ЗАДАНИЯ —
- 1) Ответьте по воспоминаниям о школьных учителях:
(a) Как зовут жену Энгельке?
(b) Какой предмет вёл директор школы?
(c) Какое прозвище директора встречалось в статьях газеты?
- 2) Напишите продолжение воспоминаний о школьных учителях, начиная сразу после их последней фразы.

ИЗБРАННЫЙ ОТРЫВОК —
◆ ◆ ◆ ◆

Итак, новый "немец" со звонком вошёл в класс: "Здравствуйте!.. Садитесь... Будем знакомы! Меня зовут Александр Александрович Энгельке". "Сан-Саныч..." — прошелестело по классу. Новый "немец" получил школьное имя, а мы — уникального учителя. Узнав, что некоторые ученики, прибывшие из других городов, изучали там другие языки, он предложил заниматься с ними индивидуально. Естественно, бесплатно — в те годы иначе быть не могло... А ещё он и его жена Вера Михайловна организовали кружок бальных танцев. На школьных вечерах они задавали тон, объявляя непривычные названия — падеграс, падекатр, падепатинер... Иногда Сан-Саныч садился к роялю, и тогда звучала совершенно незнакомая нам музыка, от которой учительницы почему-то начинали промокать глаза платочками...

О ВРЕДЕ И ПОЛЬЗЕ ЭПИГОНСТВА Восьмиклассником, начитавшись Власа Дорошевича и Льва Кассиля, я начал издавать подпольную, точнее — подпартную газету. Ничего особенного. Правда, в ряде статей содержалось прозвище директора школы — "Гыр-Нога". Первый номер газеты оказался и последним. Единственный экземпляр был изъят у какого-то растяпы беспощадной рукой завуча-исторички. Не удостоив газету прочтения, "Железная Дама" брезгливо бросила её в портфель. А потом была химия. Вёл её сам директор — грозный Гольденберг, мужественный золотокудрый красавец, которому шла даже хромота от фронтового ранения. Посреди рассказа о солях щелочных металлов он, ни к кому не обращаясь, задумчиво произнёс: "Интересно, а кто такой — Гыр-Нога?" — и демонстративно скрипнул протезом, произведя тот самый звук, от которого и пошло прозвище. Я понял, что ведётся расследование, и увидел своё будущее в довольно мрачном свете...

◆ ◆ ◆ ◆

[Сохранённые записи набора данных]
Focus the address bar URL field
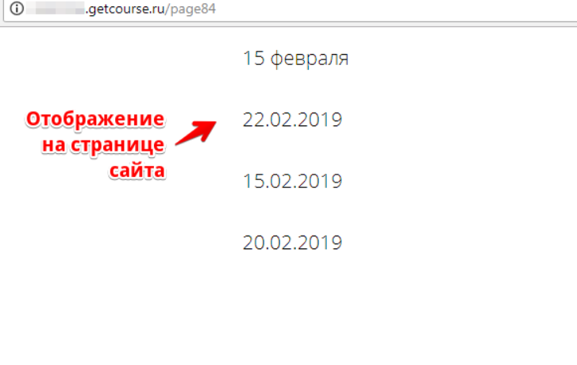This screenshot has height=365, width=577. click(x=290, y=10)
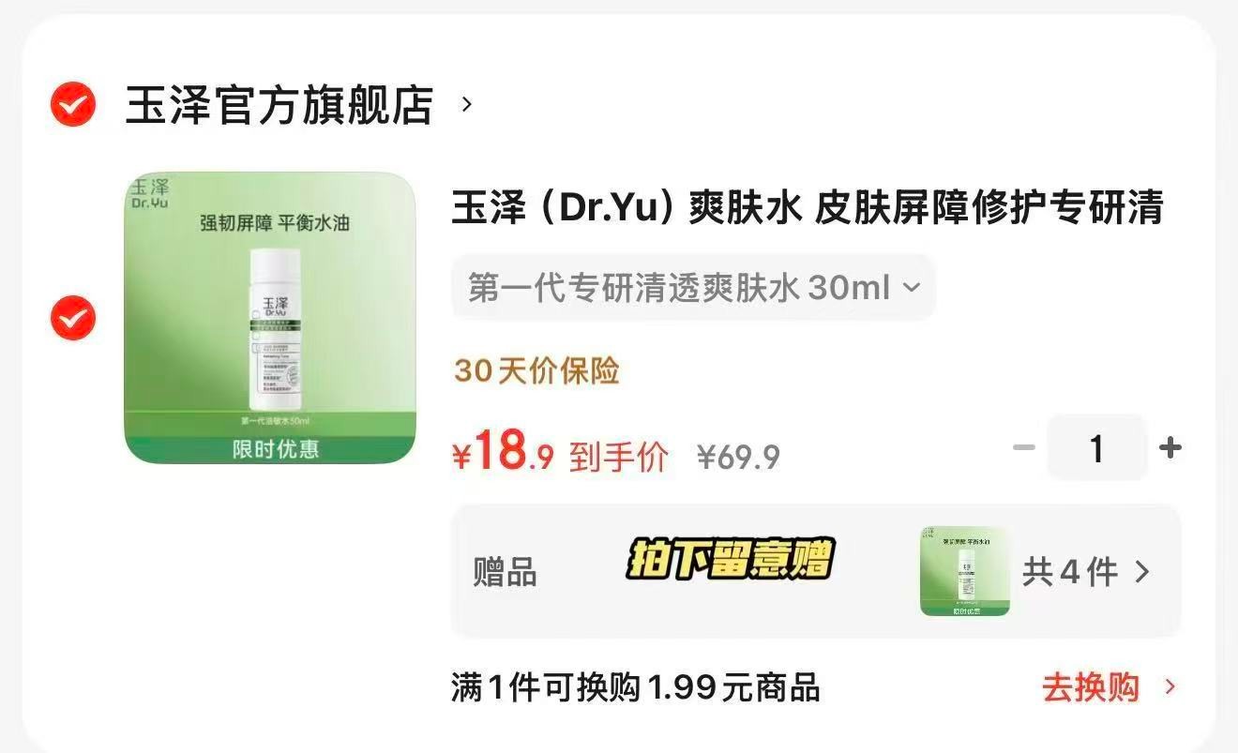
Task: Increase quantity with the plus icon
Action: pos(1170,447)
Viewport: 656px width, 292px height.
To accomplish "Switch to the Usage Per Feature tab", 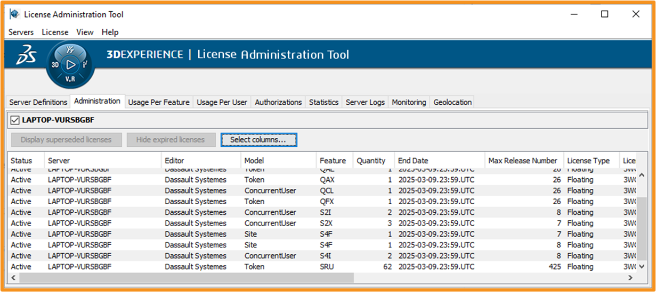I will (x=159, y=102).
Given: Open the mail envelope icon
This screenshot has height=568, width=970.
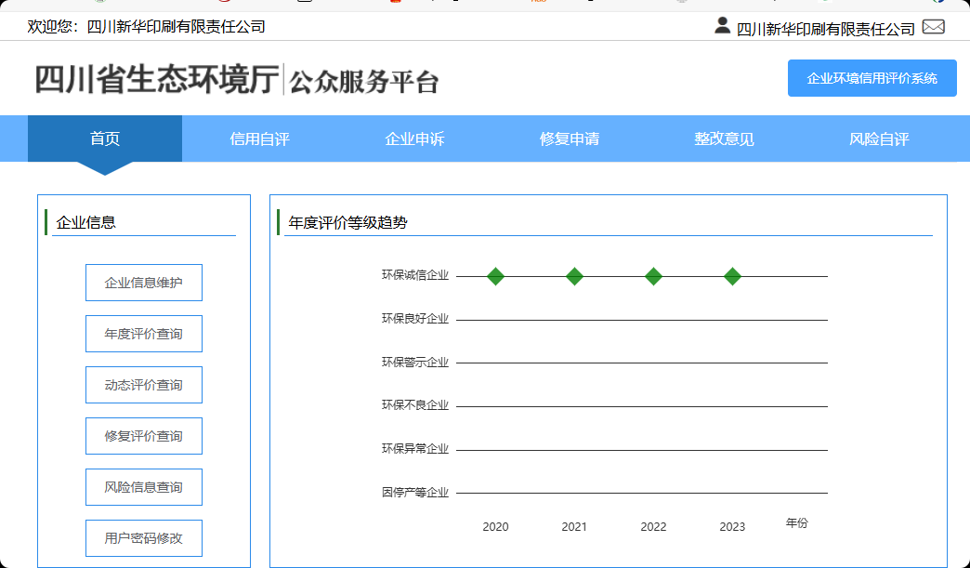Looking at the screenshot, I should pyautogui.click(x=933, y=27).
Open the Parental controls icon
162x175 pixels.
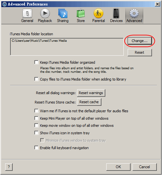click(98, 13)
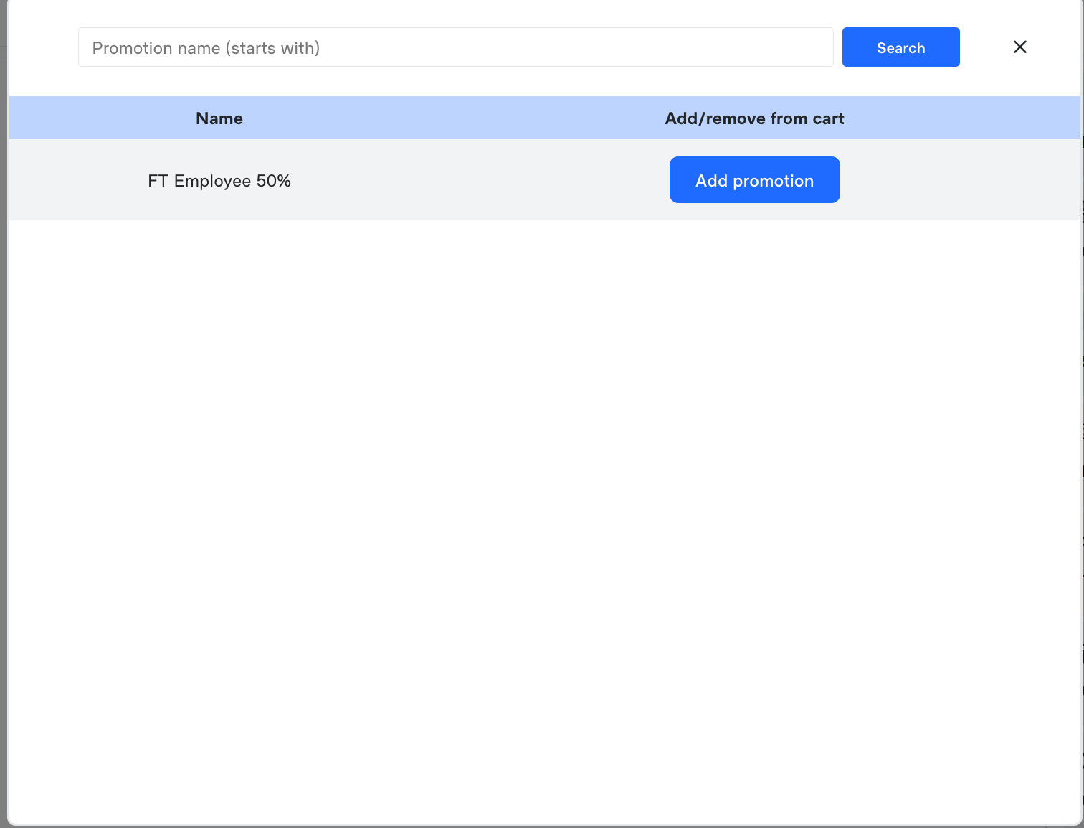Image resolution: width=1084 pixels, height=828 pixels.
Task: Click the Search button
Action: coord(900,47)
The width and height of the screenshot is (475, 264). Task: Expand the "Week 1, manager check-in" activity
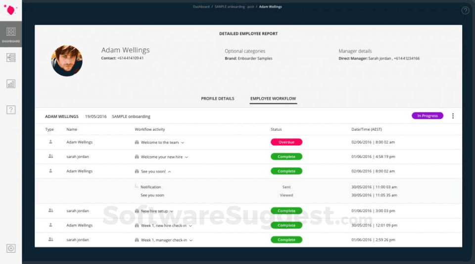click(191, 240)
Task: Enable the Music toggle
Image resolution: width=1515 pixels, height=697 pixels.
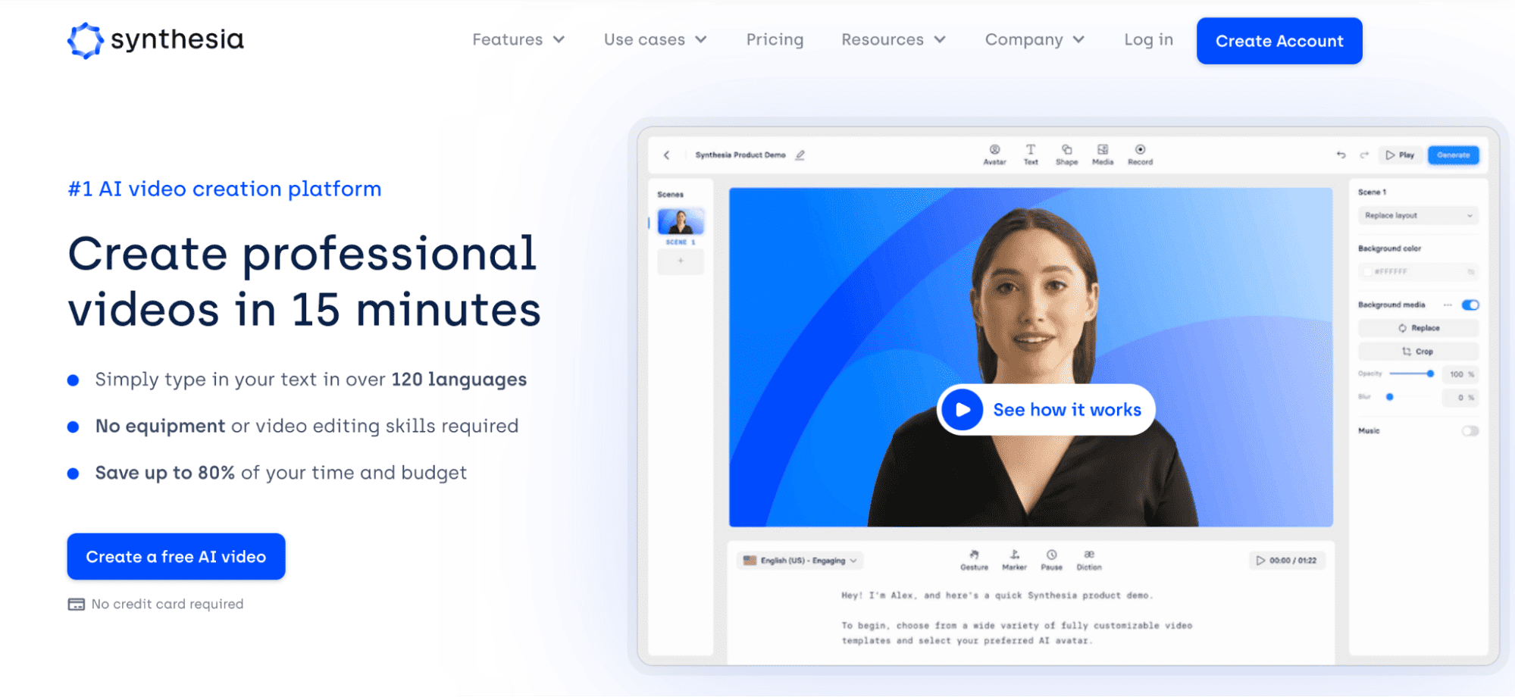Action: point(1470,431)
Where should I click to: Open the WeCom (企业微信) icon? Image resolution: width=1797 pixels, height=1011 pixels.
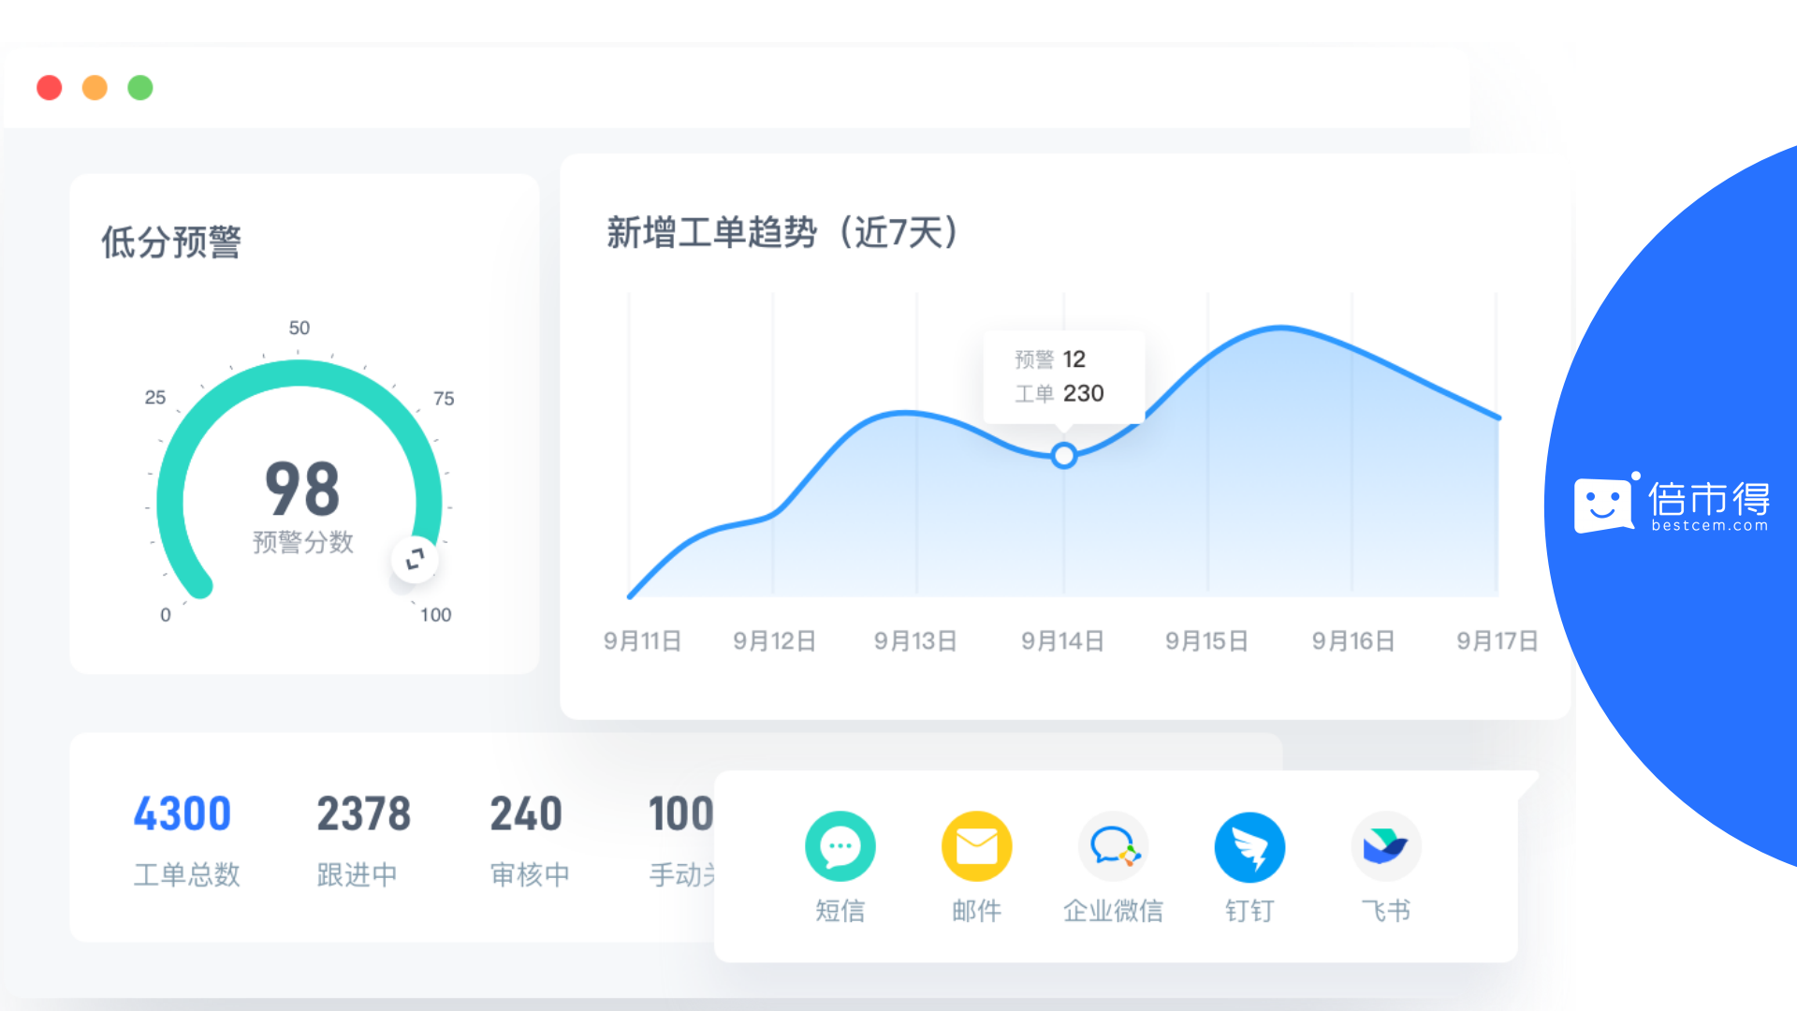point(1113,846)
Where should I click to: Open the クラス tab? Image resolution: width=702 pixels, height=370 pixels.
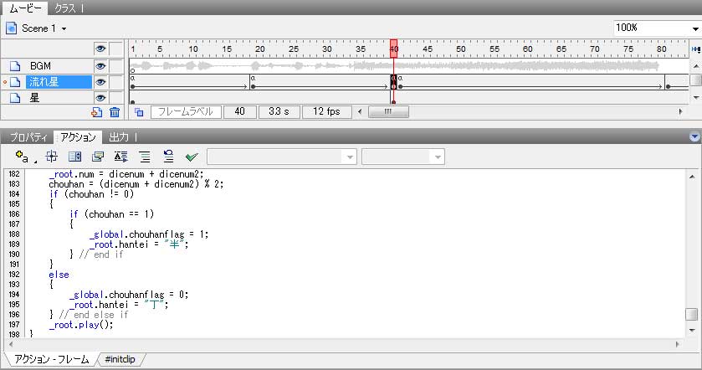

◆ ◆ ◆ ◆

ОТВЕТЫ —
- 1)
(a) Вера Михайловна.
(b) Химию.
(c) «Гыр-Нога».

- 2)
Назавтра на большой перемене классная руководительница Полина Абрамовна могучим бюстом загнала меня в угол и конспиративным тоном сообщила: "Я выкрала и уничтожила твой дурацкий пасквиль. Но учти на будущее!" И после жуткой паузы: "С ума сойти! Подпольная газета в советской школе... в моём классе!.. Имей в виду — ОН догадывается, кто автор и редактор..." Все мы, конечно, знали, что Полина — жена директора, но я "прикинулся валенком": "Кто — ОН?" "Как это кто?" — распахнула Полина печально-насмешливые библейские глаза. "ОН — Гыр... Тьфу, директор школы! Кто-кто... Дед Пихто! С вами с ума сойдёшь..." — и величественно удалилась, плавно колыша синим панбархатом.

В тот же день "Гыр-Нога" остановил меня в коридоре: "Назначаю тебя заместителем главного редактора школьной стенгазеты! Но — без глупостей, мистер Херст!" И — вдогонку: "В другой раз классная дама тебя не спасёт!"

А главным редактором был Александр Александрович Энгельке...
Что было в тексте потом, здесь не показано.